We confirmed that all testcases have been passed by running 'make
check' and 'make xcheck' not only on A64FX but also on ThunderX2.

And also we confirmed that the SVE 512 bit vector register performance
is roughly 4 times better than Advanced SIMD 128 bit register and 8
times better than scalar 64 bit register by running 'make bench'.

[1] https://github.com/fujitsu/A64FX


Naohiro Tamura (5):
  config: Added HAVE_SVE_ASM_SUPPORT for aarch64
  aarch64: Added optimized memcpy and memmove for A64FX
  aarch64: Added optimized memset for A64FX
  scripts: Added Vector Length Set test helper script
  benchtests: Added generic_memcpy and generic_memmove to large
    benchtests

 benchtests/bench-memcpy-large.c               |   9 +
 benchtests/bench-memmove-large.c              |   9 +
 config.h.in                                   |   3 +
 manual/tunables.texi                          |   3 +-
 scripts/vltest.py                             |  82 ++
 sysdeps/aarch64/configure                     |  28 +
 sysdeps/aarch64/configure.ac                  |  15 +
 sysdeps/aarch64/multiarch/Makefile            |   3 +-
 sysdeps/aarch64/multiarch/ifunc-impl-list.c   |  17 +-
 sysdeps/aarch64/multiarch/init-arch.h         |   4 +-
 sysdeps/aarch64/multiarch/memcpy.c            |  12 +-
 sysdeps/aarch64/multiarch/memcpy_a64fx.S      | 979 ++++++++++++++++++
 sysdeps/aarch64/multiarch/memmove.c           |  12 +-
 sysdeps/aarch64/multiarch/memset.c            |  11 +-
 sysdeps/aarch64/multiarch/memset_a64fx.S      | 574 ++++++++++
 .../unix/sysv/linux/aarch64/cpu-features.c    |   4 +
 .../unix/sysv/linux/aarch64/cpu-features.h    |   4 +
 17 files changed, 1759 insertions(+), 10 deletions(-)
 create mode 100755 scripts/vltest.py
 create mode 100644 sysdeps/aarch64/multiarch/memcpy_a64fx.S
 create mode 100644 sysdeps/aarch64/multiarch/memset_a64fx.S
  

Comments

Szabolcs Nagy March 29, 2021, 12:03 p.m. UTC | #1
The 03/17/2021 02:28, Naohiro Tamura wrote:
> Fujitsu is in the process of signing the copyright assignment paper.
> We'd like to have some feedback in advance.
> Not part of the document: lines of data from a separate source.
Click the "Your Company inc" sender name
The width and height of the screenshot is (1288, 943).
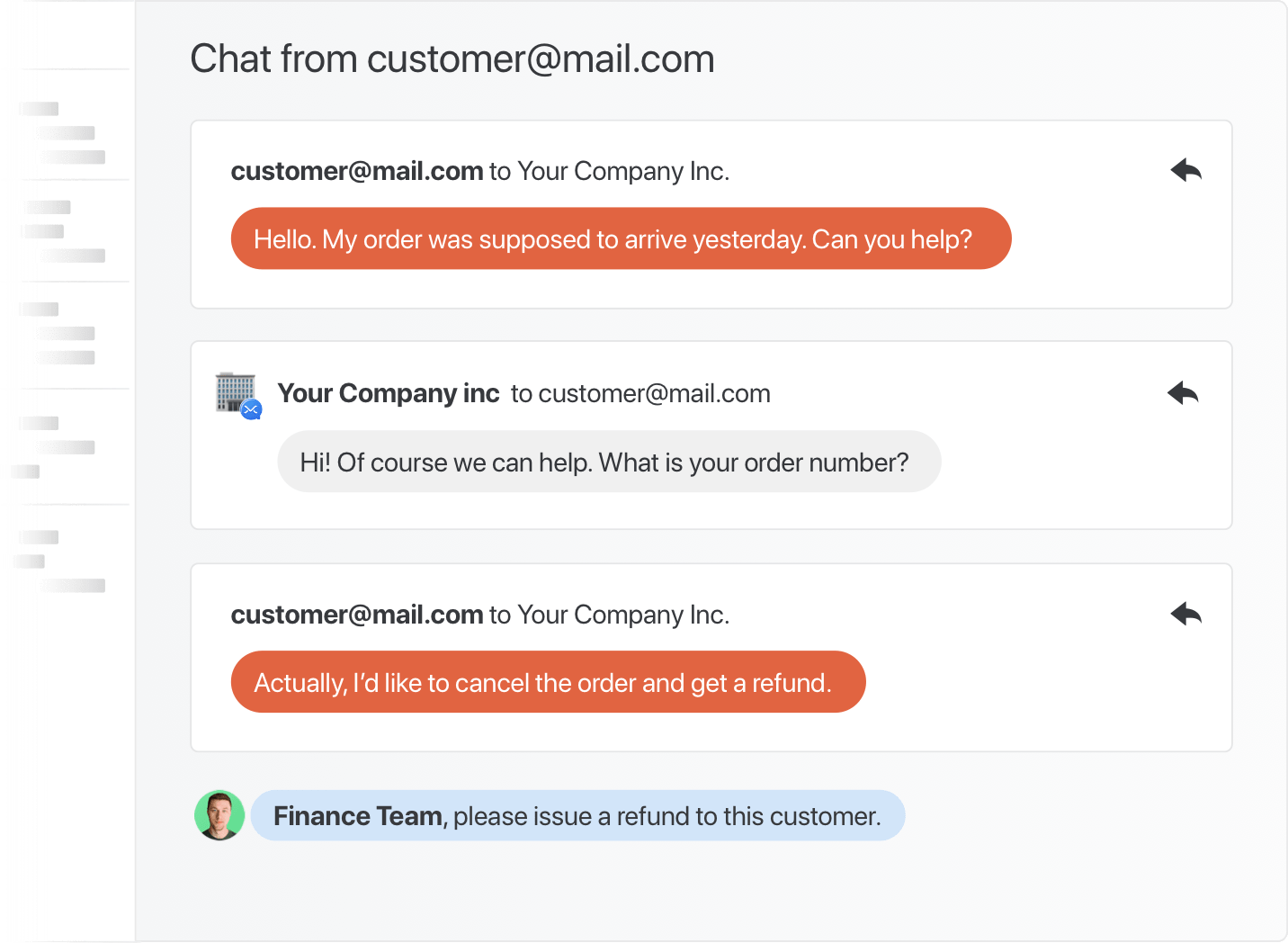(x=388, y=393)
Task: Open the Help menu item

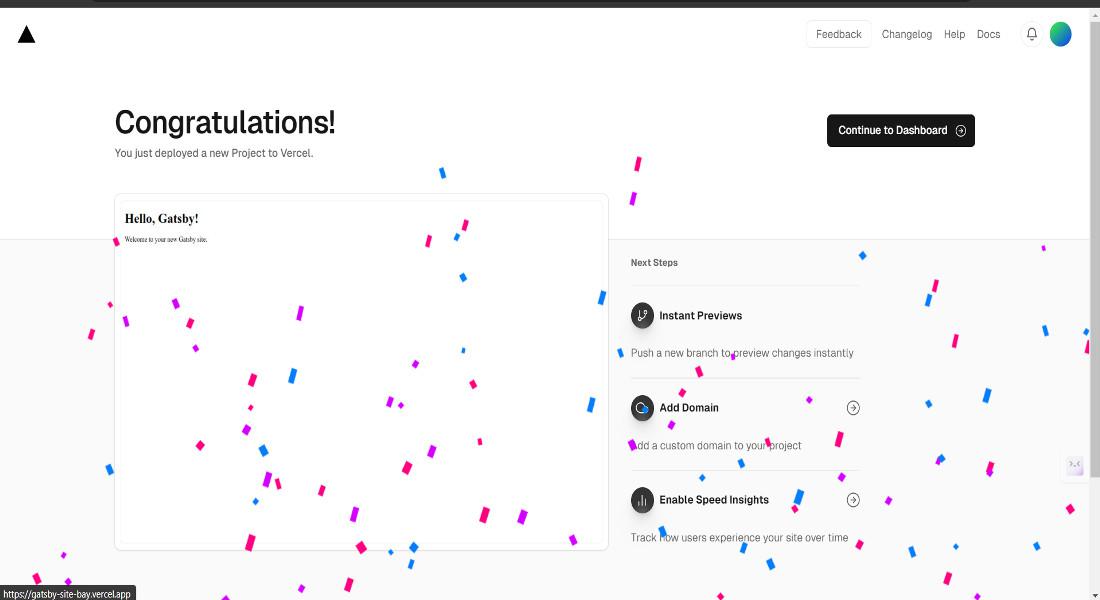Action: (954, 34)
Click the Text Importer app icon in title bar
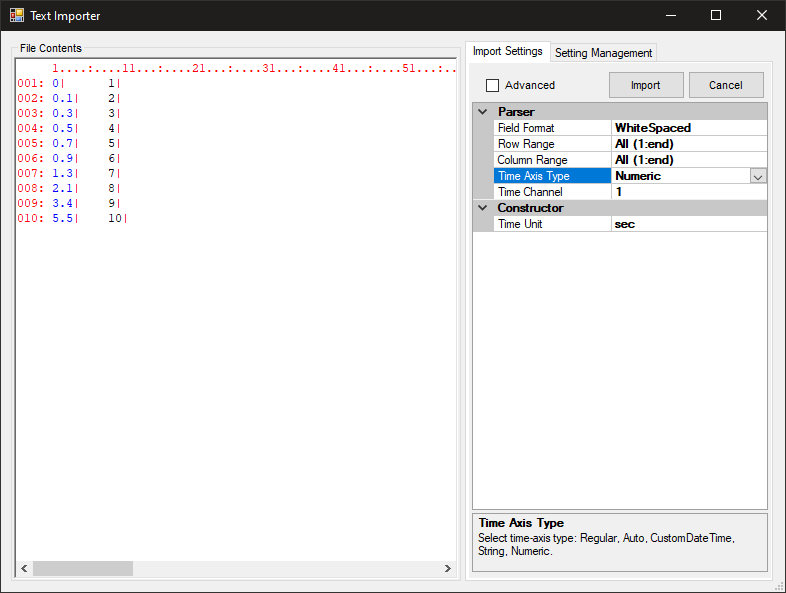 coord(17,16)
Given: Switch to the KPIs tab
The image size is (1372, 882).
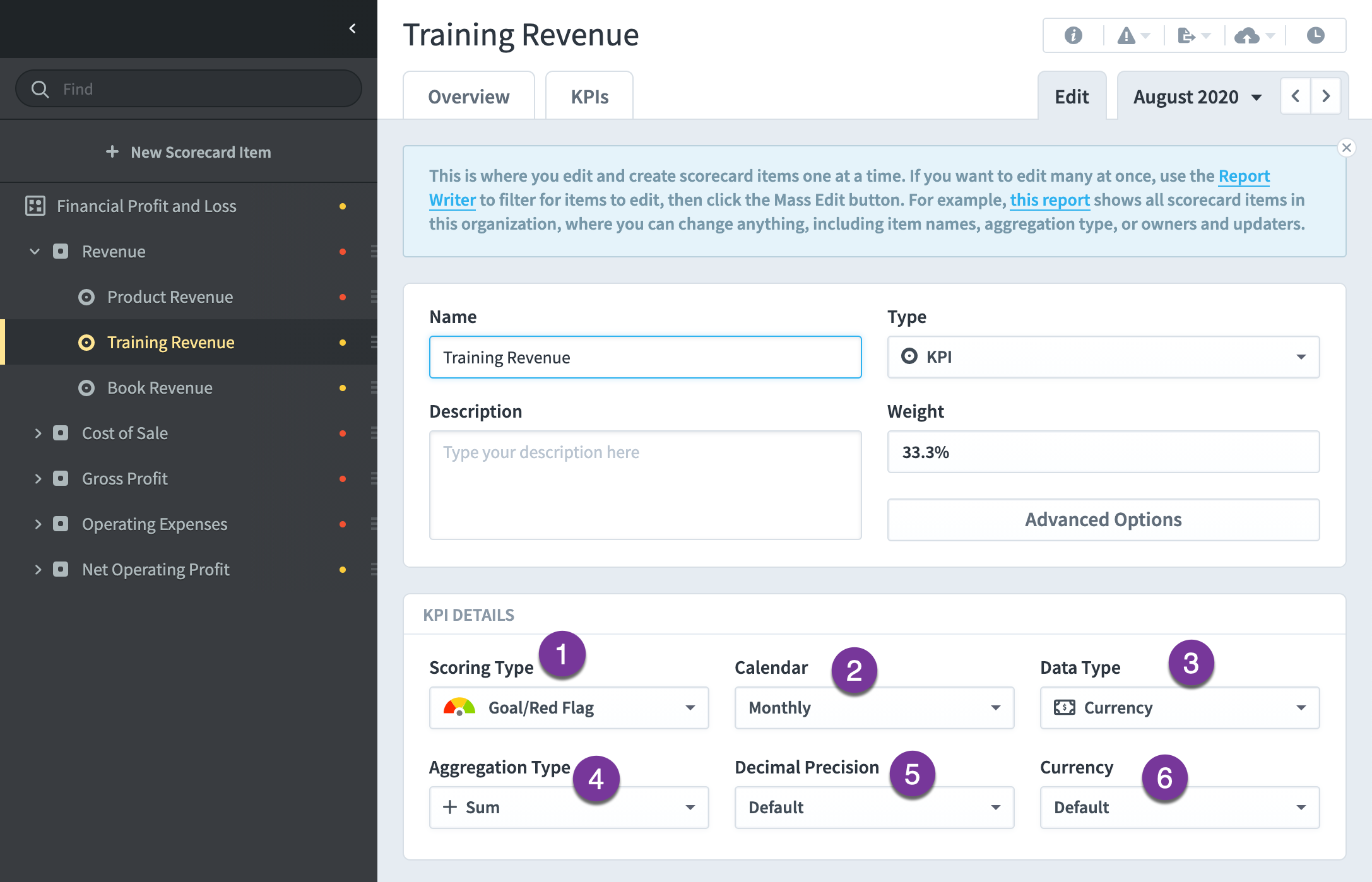Looking at the screenshot, I should coord(589,97).
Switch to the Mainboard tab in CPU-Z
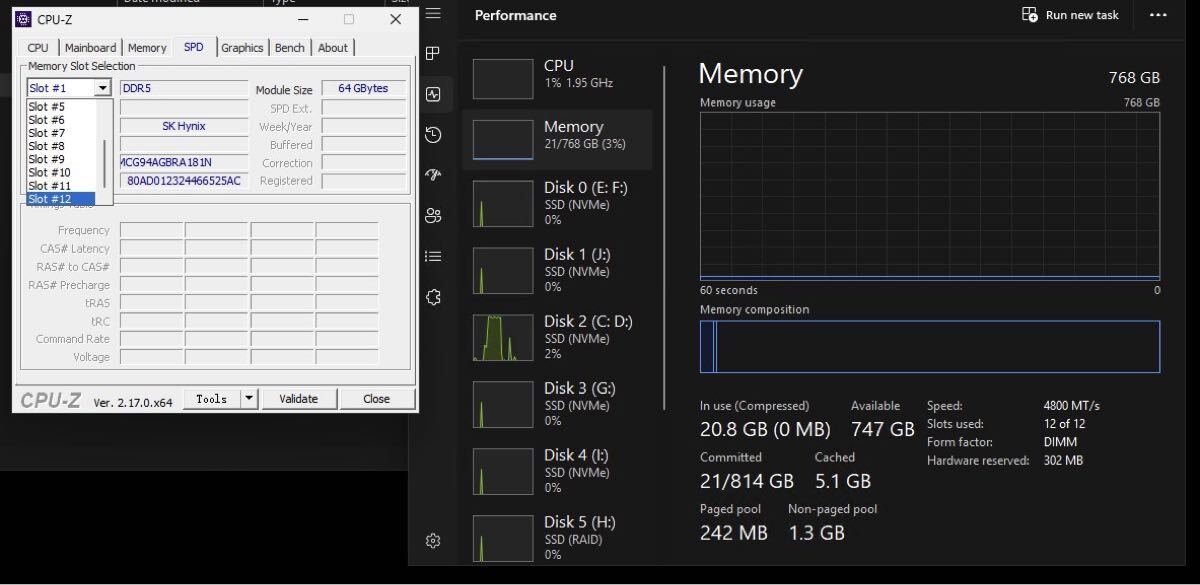The image size is (1200, 585). [x=90, y=48]
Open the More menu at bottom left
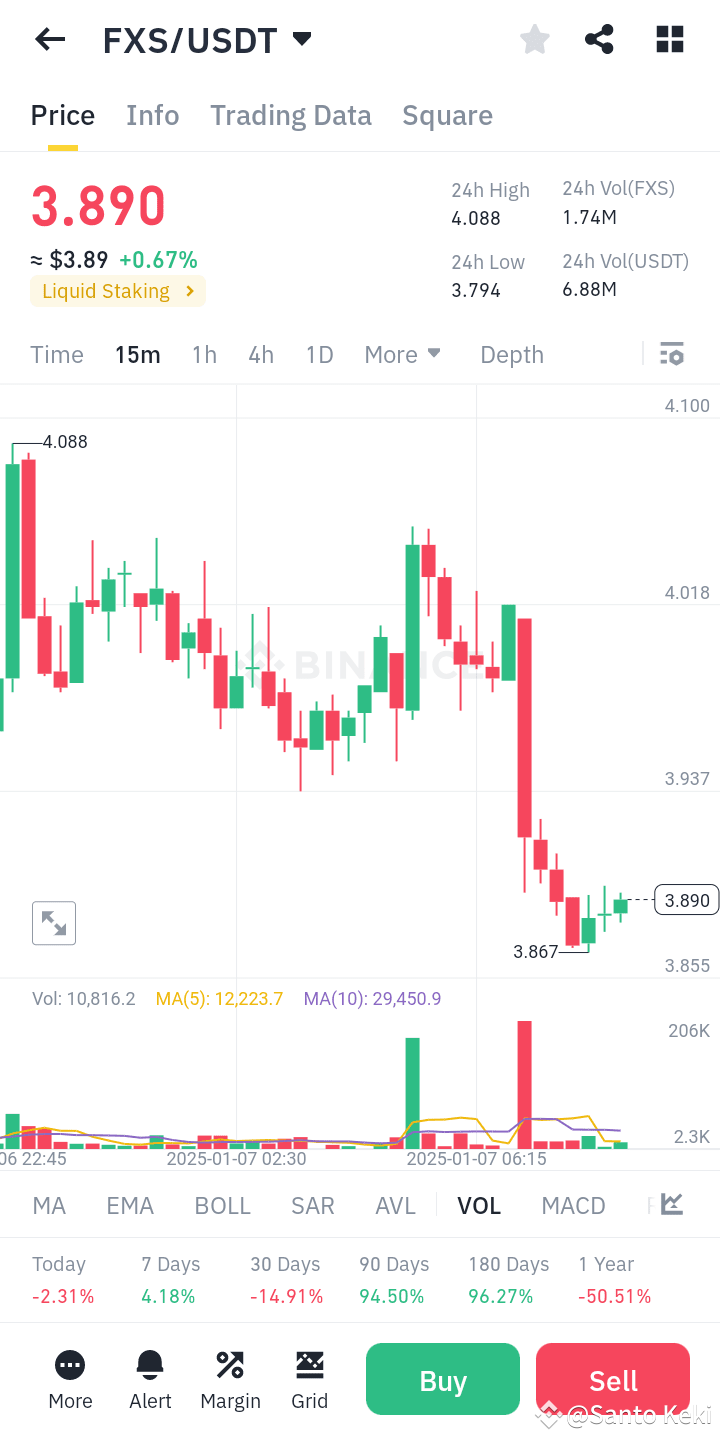 pos(69,1379)
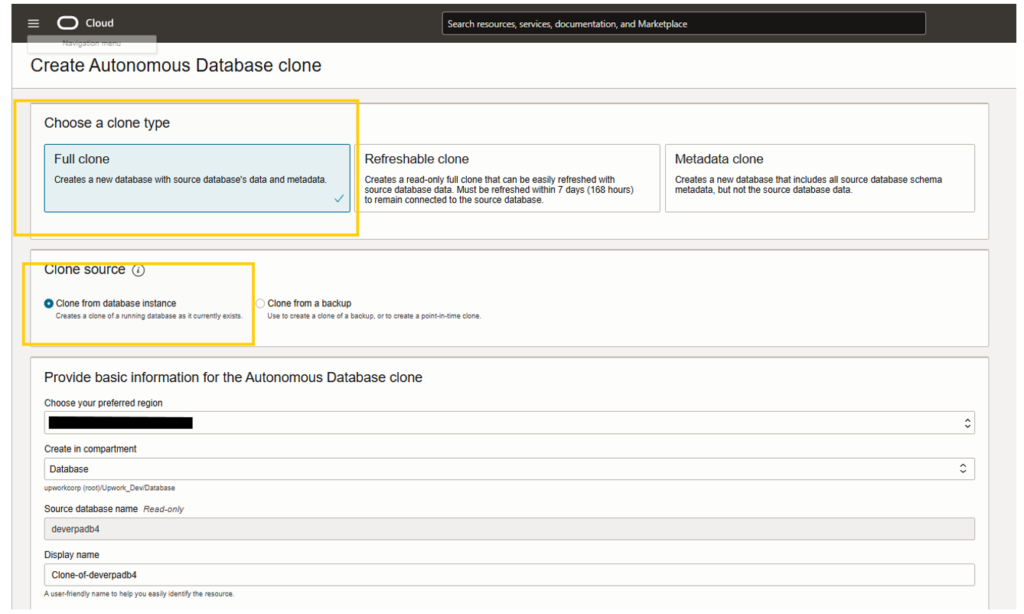Click the checkmark on Full clone card
Image resolution: width=1024 pixels, height=614 pixels.
coord(338,198)
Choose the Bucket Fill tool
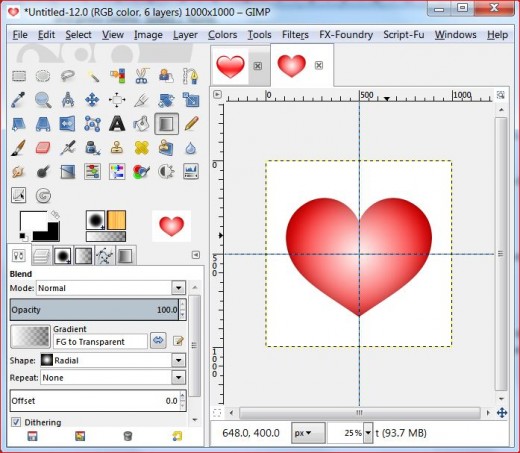Screen dimensions: 520x453 (141, 124)
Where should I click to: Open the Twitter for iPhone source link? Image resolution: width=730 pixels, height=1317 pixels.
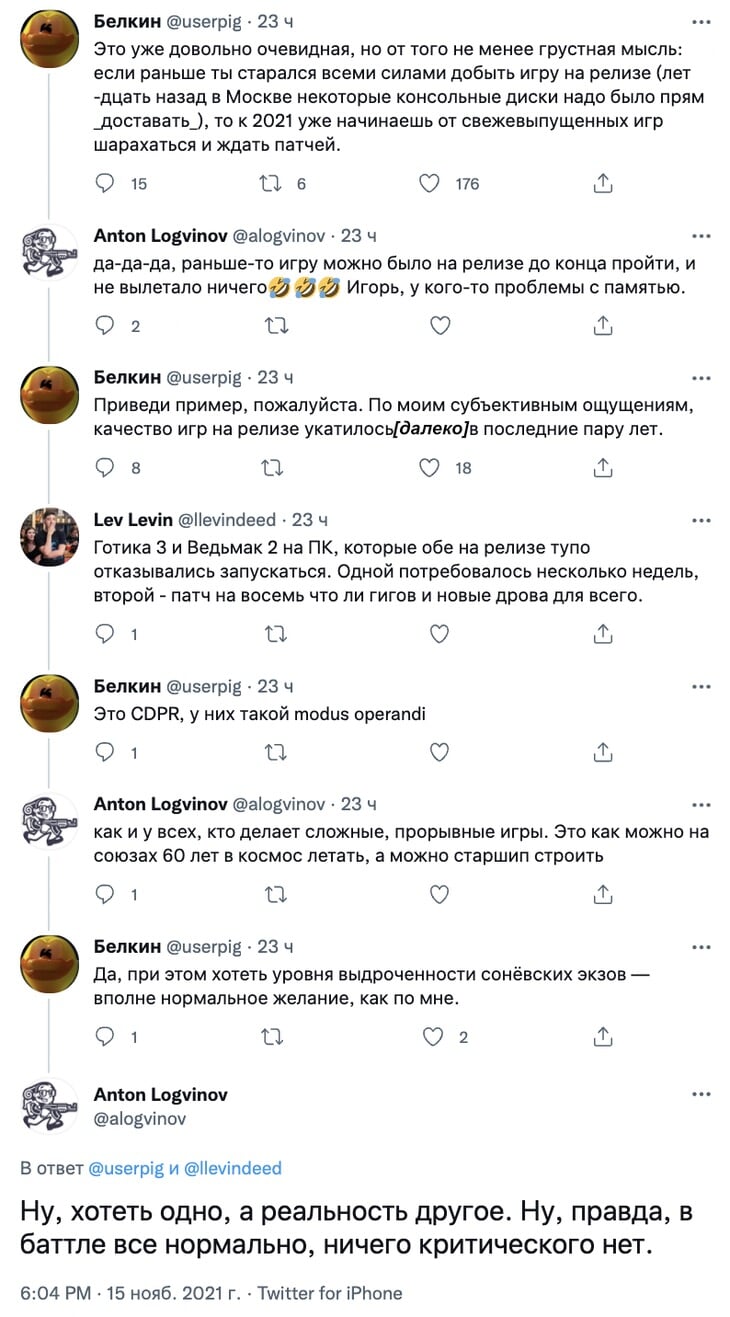(330, 1293)
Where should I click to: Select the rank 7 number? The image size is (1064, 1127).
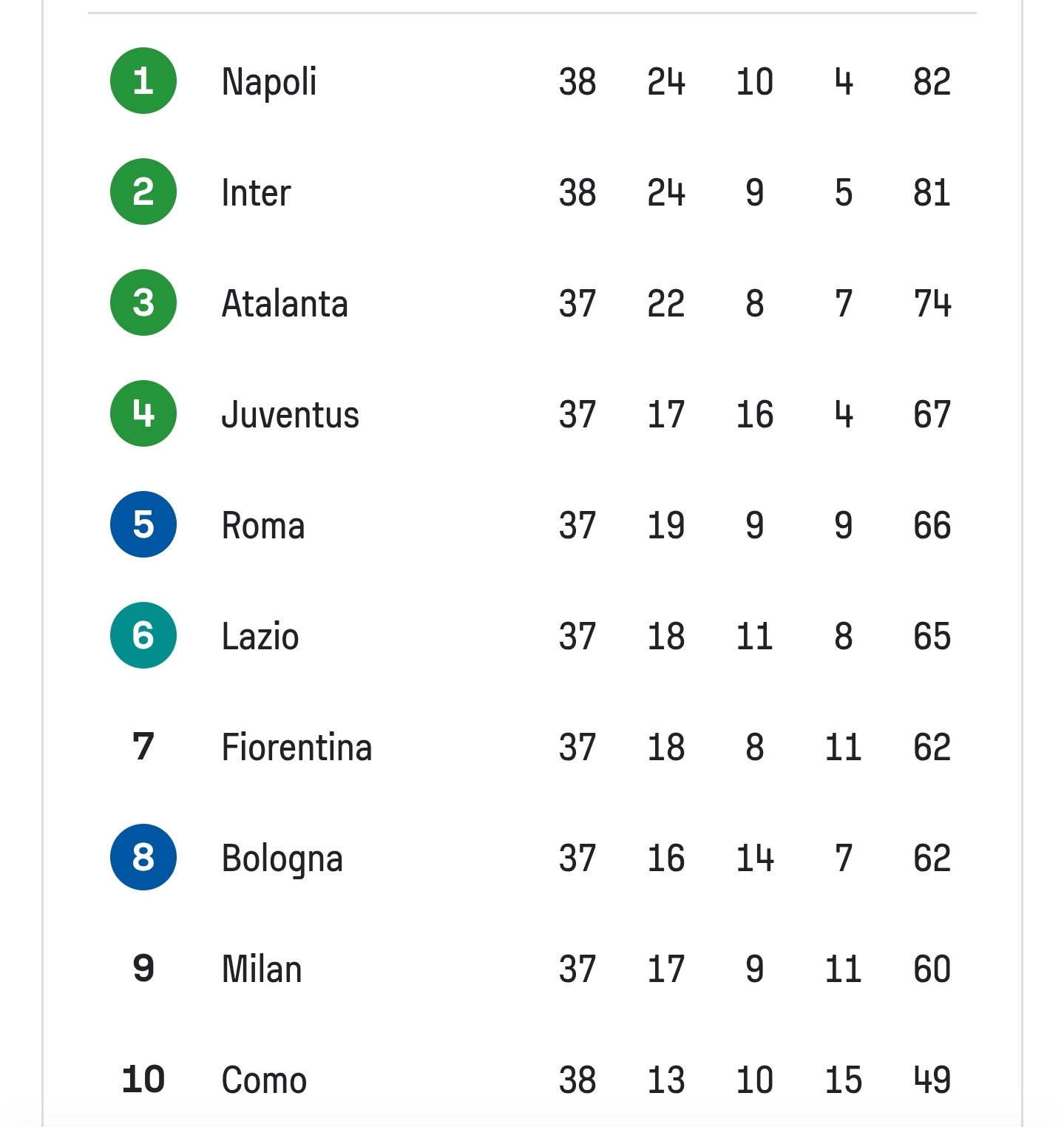[143, 747]
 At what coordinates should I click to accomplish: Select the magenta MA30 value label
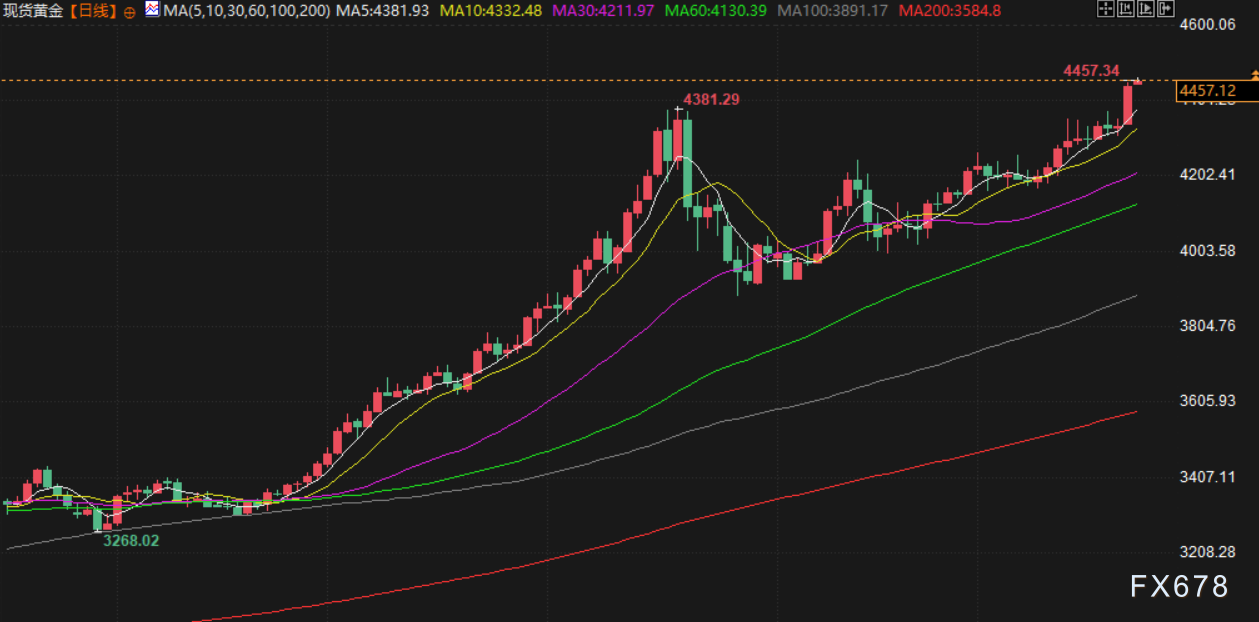click(606, 11)
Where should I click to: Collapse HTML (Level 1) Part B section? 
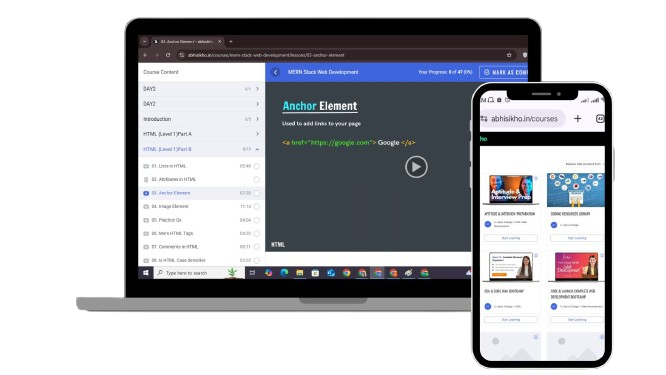pos(201,149)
thanks for these patches, please let me know when the
copyright is sorted out. i will do some review now.
  
Naohiro Tamura May 10, 2021, 1:45 a.m. UTC | #2
Hi Szabolcs, Wilco, Florian,

> From: Naohiro Tamura <naohirot@fujitsu.com>
> Sent: Wednesday, March 17, 2021 11:29 AM
 
> Fujitsu is in the process of signing the copyright assignment paper.
> We'd like to have some feedback in advance.

FYI: Fujitsu has submitted the signed assignment finally.

Thanks.
Naohiro
  
Szabolcs Nagy May 14, 2021, 1:35 p.m. UTC | #3
The 05/10/2021 01:45, naohirot@fujitsu.com wrote:
> FYI: Fujitsu has submitted the signed assignment finally.

Carlos, can we commit patches from fujitsu now?
(i dont know if we are still waiting for something)
  
Naohiro Tamura May 19, 2021, 12:11 a.m. UTC | #4
Hi Szabolcs, Carlos,

> From: Szabolcs Nagy <Szabolcs.Nagy@arm.com>
> Sent: Friday, May 14, 2021 10:36 PM
> 
> The 05/10/2021 01:45, naohirot@fujitsu.com wrote:
> > FYI: Fujitsu has submitted the signed assignment finally.
> 
> Carlos, can we commit patches from fujitsu now?
> (i dont know if we are still waiting for something)

Fujitsu has received FSF signed assignment.
So the contract process has completed.

Thanks.
Naohiro